AI is entirely optional — every core feature works without it. With AI configured, you also get statement parsing for arbitrary formats (including PDFs and images), AI-generated import rules, natural-language transaction entry, auto-categorization, and a conversational assistant for financial queries.

The model you pick matters a lot. Finzytrack needs a capable model — tool calling, 128k+ context, and roughly 32B+ active parameters. A weaker model is worse than no AI at all. For the full requirements, recommended provider, and trade-offs, see Choosing an AI Model.

The short version: see the Tested models table for model + provider combinations we have verified work well, and configure your pick during the setup wizard or from Settings > AI. For what financial data is sent to the model in each feature, see Data Shared with AI.


Once you have some transactions in your ledger, here is where to look:

ViewWhat It Shows
DashboardsVisual overview — charts, KPIs, and tables in customizable layouts
TransactionsSearchable, filterable list of all transactions
AccountsAccount hierarchy with balances
QueryRun SQL or BQL queries for custom analysis
AI AssistantConversational assistant for financial analysis, import rule creation, dashboard building, and more

The search field in the top bar is available from any screen.
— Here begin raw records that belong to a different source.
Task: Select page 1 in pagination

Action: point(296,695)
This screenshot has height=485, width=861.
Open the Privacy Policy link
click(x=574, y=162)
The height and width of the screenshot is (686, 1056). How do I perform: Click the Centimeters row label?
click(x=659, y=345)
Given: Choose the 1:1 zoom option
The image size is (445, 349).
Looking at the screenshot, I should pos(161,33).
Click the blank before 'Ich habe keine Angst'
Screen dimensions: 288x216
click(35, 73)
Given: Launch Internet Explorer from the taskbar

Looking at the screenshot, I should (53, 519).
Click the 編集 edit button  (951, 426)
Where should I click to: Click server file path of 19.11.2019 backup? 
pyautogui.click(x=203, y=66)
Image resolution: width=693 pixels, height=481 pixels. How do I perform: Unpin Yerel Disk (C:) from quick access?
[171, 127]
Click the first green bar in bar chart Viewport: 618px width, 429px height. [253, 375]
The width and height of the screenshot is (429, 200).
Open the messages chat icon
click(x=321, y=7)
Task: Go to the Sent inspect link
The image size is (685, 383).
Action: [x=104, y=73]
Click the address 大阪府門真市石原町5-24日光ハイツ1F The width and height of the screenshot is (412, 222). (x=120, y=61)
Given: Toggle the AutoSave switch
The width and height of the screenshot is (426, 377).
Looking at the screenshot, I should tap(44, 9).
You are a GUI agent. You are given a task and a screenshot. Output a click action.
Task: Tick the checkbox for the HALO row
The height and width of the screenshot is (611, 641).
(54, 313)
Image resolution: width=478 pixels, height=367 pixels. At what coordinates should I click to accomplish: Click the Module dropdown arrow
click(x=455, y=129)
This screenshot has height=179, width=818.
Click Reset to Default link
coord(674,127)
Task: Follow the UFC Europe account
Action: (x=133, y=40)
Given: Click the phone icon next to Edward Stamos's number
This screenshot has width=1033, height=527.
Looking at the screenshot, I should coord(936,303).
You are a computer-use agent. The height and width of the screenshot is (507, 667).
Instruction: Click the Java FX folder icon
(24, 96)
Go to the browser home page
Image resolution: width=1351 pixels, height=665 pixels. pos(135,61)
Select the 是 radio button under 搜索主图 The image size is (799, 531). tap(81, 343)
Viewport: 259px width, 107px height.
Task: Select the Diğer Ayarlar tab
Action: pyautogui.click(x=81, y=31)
As you type, it shows matching account names in a dropdown — click one to jump to the Accounts view filtered to that account. You can also press Enter or click “Search transactions” to jump to the Transactions view with your search term applied against payee and narration fields. Use the arrow keys to navigate the dropdown and Escape to close it.

  • Open the default Dashboard to see spending breakdowns and trends.
  • Go to Transactions and filter by account or date range.
  • Go to Query and run something like SELECT account, SUM(CAST(amount AS REAL)) AS total FROM postings WHERE account_type = 'Expenses' GROUP BY account ORDER BY total DESC to see your top expense categories. See Querying Data for more examples.
  • Customize a dashboard by editing its recipe.